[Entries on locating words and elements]
BEGIN

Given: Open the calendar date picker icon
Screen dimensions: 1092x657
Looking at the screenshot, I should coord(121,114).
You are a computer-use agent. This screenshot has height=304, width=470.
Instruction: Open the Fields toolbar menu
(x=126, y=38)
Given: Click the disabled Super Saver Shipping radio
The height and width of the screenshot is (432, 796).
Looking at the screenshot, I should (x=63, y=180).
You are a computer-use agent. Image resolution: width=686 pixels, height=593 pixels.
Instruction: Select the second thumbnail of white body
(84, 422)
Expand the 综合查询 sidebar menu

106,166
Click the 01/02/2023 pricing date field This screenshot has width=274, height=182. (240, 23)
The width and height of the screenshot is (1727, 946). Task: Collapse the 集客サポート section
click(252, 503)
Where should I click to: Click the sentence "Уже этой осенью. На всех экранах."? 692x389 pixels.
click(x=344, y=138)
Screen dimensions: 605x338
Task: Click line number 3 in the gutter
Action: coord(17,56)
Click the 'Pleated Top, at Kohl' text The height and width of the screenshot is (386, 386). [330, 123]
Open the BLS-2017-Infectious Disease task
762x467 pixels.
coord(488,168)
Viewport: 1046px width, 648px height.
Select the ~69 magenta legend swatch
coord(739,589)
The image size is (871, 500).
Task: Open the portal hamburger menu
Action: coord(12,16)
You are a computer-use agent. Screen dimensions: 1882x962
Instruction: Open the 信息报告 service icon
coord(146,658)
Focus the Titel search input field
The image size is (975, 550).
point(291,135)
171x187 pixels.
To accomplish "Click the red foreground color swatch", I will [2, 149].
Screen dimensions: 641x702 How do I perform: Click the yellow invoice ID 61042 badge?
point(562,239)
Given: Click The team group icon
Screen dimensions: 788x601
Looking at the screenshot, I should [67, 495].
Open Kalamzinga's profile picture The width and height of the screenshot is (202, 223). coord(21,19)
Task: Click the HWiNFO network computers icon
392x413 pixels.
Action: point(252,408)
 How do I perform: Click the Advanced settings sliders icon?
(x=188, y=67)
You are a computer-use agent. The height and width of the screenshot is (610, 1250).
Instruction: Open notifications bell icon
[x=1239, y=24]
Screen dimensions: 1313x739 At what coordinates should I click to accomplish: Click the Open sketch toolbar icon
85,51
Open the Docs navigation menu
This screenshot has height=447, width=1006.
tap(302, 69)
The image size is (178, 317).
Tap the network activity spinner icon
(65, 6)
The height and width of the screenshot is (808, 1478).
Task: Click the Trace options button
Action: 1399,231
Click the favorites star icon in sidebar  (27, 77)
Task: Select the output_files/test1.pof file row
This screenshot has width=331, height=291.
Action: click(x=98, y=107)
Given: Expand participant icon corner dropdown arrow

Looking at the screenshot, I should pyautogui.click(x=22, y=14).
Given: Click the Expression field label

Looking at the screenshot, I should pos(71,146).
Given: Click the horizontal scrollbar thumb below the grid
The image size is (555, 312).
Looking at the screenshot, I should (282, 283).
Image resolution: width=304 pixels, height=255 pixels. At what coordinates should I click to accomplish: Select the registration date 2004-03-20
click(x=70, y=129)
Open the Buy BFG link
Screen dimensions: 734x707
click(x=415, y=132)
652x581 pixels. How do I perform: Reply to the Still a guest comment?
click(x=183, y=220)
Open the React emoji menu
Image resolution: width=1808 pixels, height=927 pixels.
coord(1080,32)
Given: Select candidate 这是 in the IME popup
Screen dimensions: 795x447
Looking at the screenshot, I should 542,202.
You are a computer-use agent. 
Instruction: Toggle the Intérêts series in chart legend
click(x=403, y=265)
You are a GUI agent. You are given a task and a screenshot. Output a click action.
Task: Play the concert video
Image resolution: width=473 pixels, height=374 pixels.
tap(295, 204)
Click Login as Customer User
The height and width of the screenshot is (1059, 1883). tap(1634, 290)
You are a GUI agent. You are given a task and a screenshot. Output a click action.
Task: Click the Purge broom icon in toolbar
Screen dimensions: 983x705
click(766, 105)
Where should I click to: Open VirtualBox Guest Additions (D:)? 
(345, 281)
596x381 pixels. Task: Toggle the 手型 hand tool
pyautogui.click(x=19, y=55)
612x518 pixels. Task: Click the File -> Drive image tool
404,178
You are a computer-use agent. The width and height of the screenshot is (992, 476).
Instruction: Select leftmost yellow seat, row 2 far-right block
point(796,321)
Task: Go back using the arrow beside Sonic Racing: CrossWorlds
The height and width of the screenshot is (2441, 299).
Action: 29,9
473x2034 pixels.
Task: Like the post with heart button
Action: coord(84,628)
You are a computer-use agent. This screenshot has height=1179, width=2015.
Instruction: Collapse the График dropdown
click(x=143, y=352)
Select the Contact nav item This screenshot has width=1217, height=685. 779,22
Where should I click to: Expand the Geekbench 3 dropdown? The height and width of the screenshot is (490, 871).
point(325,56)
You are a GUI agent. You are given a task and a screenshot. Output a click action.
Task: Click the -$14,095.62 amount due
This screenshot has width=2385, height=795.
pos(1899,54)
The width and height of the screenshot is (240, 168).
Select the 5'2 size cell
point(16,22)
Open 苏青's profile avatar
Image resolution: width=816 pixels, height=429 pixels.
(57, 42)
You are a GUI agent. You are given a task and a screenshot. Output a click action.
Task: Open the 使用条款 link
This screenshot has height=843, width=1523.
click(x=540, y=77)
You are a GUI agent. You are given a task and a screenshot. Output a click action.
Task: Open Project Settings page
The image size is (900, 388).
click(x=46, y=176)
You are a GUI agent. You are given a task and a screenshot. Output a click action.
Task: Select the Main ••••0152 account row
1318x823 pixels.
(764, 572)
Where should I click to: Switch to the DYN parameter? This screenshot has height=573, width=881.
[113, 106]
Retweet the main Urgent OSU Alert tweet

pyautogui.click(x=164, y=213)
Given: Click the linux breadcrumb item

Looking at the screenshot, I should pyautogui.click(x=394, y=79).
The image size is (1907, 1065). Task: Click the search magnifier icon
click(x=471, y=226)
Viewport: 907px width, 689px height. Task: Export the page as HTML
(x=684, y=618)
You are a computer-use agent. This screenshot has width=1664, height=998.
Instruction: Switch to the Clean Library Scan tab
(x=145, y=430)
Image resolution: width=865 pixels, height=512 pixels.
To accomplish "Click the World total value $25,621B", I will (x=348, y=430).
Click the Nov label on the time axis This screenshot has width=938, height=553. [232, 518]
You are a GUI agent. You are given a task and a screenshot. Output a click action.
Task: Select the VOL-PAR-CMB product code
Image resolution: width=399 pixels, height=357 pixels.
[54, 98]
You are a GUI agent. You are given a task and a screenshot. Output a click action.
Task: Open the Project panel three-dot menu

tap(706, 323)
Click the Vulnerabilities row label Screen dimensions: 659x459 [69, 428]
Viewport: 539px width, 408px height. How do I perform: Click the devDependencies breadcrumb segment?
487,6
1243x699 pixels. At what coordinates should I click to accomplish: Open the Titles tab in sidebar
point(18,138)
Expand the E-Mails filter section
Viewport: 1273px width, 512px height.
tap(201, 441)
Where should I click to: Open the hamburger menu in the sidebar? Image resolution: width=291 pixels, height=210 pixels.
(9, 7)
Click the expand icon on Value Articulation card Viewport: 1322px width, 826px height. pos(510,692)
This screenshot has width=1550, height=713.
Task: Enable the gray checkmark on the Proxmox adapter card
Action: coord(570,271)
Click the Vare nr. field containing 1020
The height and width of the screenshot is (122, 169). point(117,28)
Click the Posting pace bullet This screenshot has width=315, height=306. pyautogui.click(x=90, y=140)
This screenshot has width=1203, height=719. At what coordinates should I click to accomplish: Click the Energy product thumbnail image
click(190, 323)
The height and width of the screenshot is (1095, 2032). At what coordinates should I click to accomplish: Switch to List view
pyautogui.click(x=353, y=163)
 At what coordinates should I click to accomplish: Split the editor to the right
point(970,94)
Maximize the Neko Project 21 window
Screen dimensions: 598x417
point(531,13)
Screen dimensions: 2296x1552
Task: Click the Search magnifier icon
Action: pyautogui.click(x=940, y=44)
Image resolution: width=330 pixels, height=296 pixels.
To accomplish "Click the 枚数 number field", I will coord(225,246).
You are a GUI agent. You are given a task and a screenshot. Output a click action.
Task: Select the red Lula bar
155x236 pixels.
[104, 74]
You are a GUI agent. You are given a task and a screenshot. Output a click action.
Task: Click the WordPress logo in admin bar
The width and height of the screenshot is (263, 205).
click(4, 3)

END

WRITTEN TASK:
Recast the stretch from the line containing "Image resolution: width=330" through the end of the material as a JSON list of strings, one string per line, leaving out blank lines.

RESPONSE:
[
  "Image resolution: width=330 pixels, height=296 pixels.",
  "To accomplish \"Click the 枚数 number field\", I will coord(225,246).",
  "You are a GUI agent. You are given a task and a screenshot. Output a click action.",
  "Task: Select the red Lula bar",
  "155x236 pixels.",
  "[104, 74]",
  "You are a GUI agent. You are given a task and a screenshot. Output a click action.",
  "Task: Click the WordPress logo in admin bar",
  "The width and height of the screenshot is (263, 205).",
  "click(4, 3)"
]